Thelwall’s trail remained cold for two centuries, until 2004, when Dr. Thompson made “two amazing discoveries in the spaces of two weeks.” First, she discovered Thelwall’s home in Llyswen—a place called Llyswen Farm.

“I found the farmhouse which he had lived in… nobody knew that that was it. I followed what I called the village grapevine of research assistance.” Dr. Thompson’s quest took her from Llyswen’s local bed-and-breakfast to a friendly vicar, then to a festival at a nearby school. Finally, the husband of a local acquaintance allowed Dr. Thompson to explore the grounds of a local farmhouse.

“On the grounds, I found undeniable evidence. Thelwall had written a letter, a rather charming letter really, about how he had retreated to this place… he built a waterfall, an eight-foot waterfall, and he built a summer house.” She pauses. “I found the waterfall. I found the foundation of the summer house. Details, undeniable evidence.” There was further evidence from Wordsworth in the form of a poem, The Excursion, which Dr. Thompson recognized as making reference to Llyswen Farm.

So how did Dr. Thompson celebrate her monumental discovery in the nooks and crannies of Llyswen? “I went to the pub, and I told the bed-and-breakfast lady,” Dr. Thompson laughs. “They were all really excited.”

After discovering Thelwall’s waterfall, Judith Thompson decided to visit a local library in Derby before heading home. “I only had less than two hours in Derby… I was supposed to have lunch with this distant relation of Thelwall’s.” In the recesses of Derby’s local studies library, Dr. Thompson discovered a box of Thelwall’s “juvenilia.”

As it turned out, the label wasn’t quite accurate. “It wasn’t juvenilia. It was actually 1,000 pages of complete poems, some of them never before known.” The writings in Thelwall’s Pandora box “went right from his earliest days and up to 1827, 1828.” (He died a little later, in 1834.)

As is only appropriate to such a story, there is a whiff of scandal in the contents of Dr. Thompson’s discovery. “In the manuscript, one of the things I noticed was really quite a lot of overheated, overwrought love poetry… (Thelwall) wrote an awful lot of poems to the young women who were in the audience (at his speeches)... I call them fan club poems.” When Thelwall’s wife died, “He remarried very, very quickly—unpleasantly, scandalously quickly. And he married one of his pupils.” Thelwall’s bride was a 17-year-old actress. He was 52.

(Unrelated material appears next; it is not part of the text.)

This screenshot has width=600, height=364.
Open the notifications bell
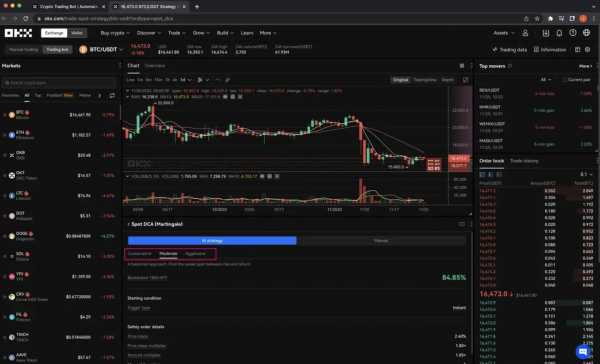(559, 33)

Not quite as exciting as Thelwall’s November-May romance was the excruciating amount of time Thompson and assistants spent in photocopying every page of Thelwall’s manuscript, microfilmed by the librarian back in Derby.

Now, she plans to publish Thelwall’s new material – verse that has waited 200 years to fall into the right hands. “I’m working on a (book of) collected poems of Thelwall… there’s very little knowledge now of Thelwall as a poet.”

John Thelwall has been Dr. Thompson’s lifelong obsession, and now “editing this stuff and getting it out there has become kind of my full-time job.” She is organizing a conference on Thelwall, to be held at Dalhousie next October, and “before I finish my career, I would like to take a stab at the biography.”

Judith Thompson made an once-in-a-lifetime discovery—twice. But she isn’t finished, at least not if she wants to write a biography to rival Charles Cestre’s. After all, Dr. Thompson reminds me—eyes glinting mischievously—she still hasn’t found those six boxes.